**Aim of the task:** Exact copies of the lines from the one holding "Expand the topic" through the last line of the entries below are to be printed, with pictures omitted.

**Input for this task:**

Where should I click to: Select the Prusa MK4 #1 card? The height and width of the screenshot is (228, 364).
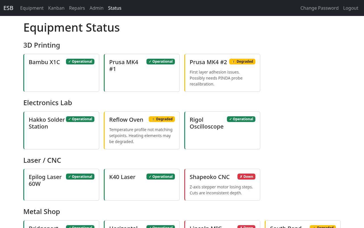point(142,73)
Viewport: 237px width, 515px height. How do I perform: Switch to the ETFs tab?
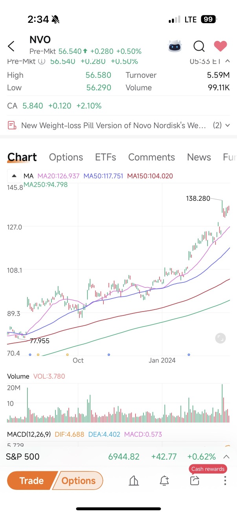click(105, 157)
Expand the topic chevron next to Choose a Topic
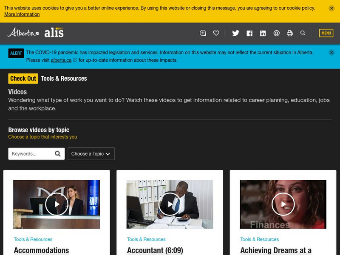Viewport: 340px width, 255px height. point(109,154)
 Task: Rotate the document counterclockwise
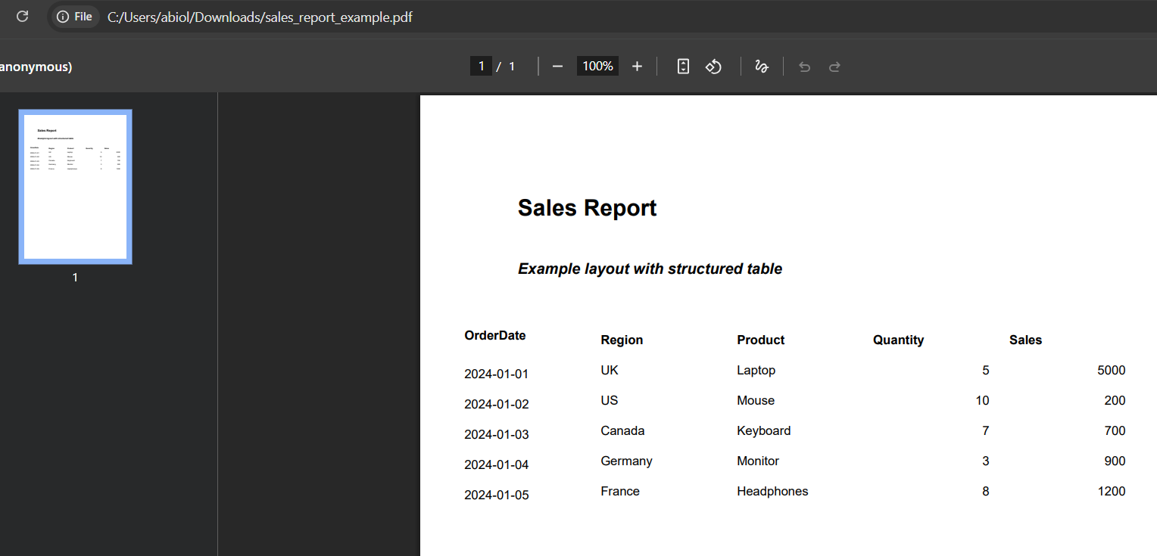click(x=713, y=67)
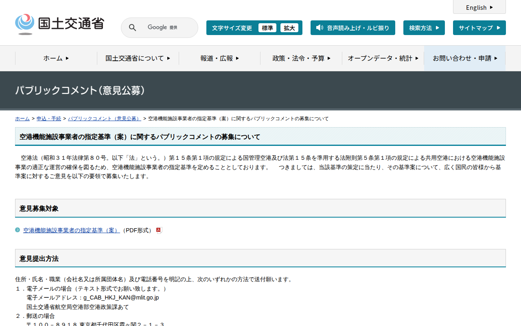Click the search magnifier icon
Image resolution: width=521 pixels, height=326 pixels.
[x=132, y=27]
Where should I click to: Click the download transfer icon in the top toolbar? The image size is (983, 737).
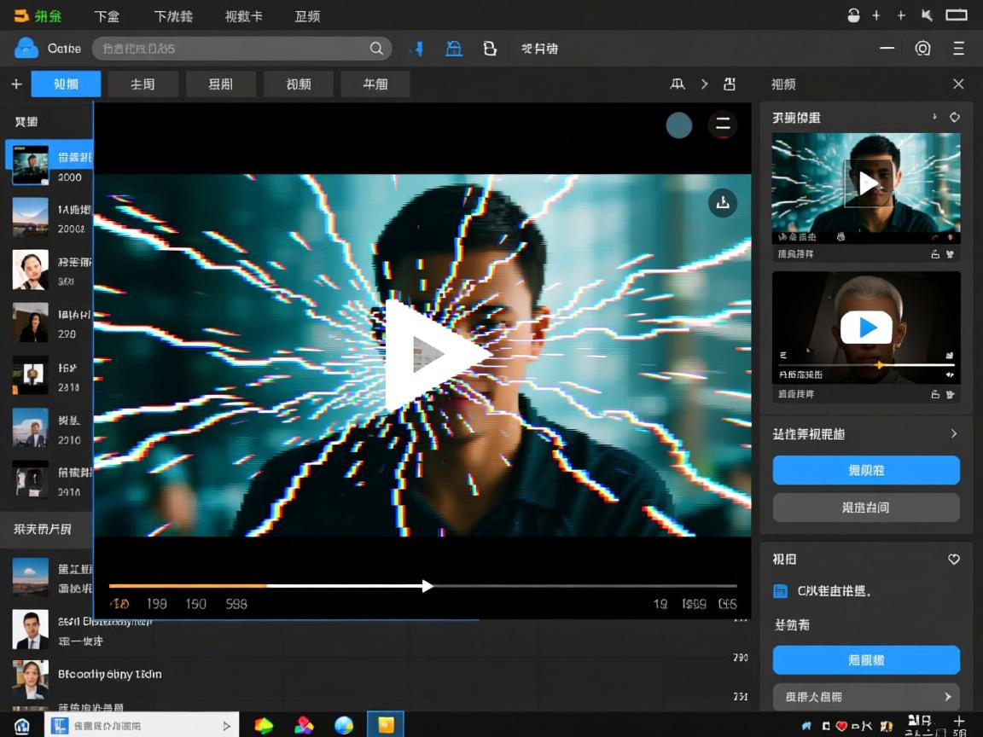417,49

**Output for this exercise:**
Expand the topic chevron next to Choose a Topic
Viewport: 340px width, 255px height. point(109,154)
 Task: Rotate the document counterclockwise
click(x=713, y=67)
Click the search magnifier icon
Image resolution: width=521 pixels, height=326 pixels.
[x=132, y=27]
Where should I click to: Click the download transfer icon in the top toolbar? The image size is (983, 737).
417,49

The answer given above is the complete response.